### What is required
Word for word, repeat all of the entries below.

### Data
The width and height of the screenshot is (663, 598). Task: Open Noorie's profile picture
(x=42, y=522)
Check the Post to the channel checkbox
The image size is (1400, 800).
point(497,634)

### Answer
The width and height of the screenshot is (663, 598). Task: Open Noorie's profile picture
(x=42, y=522)
Check the Post to the channel checkbox
The image size is (1400, 800).
point(497,634)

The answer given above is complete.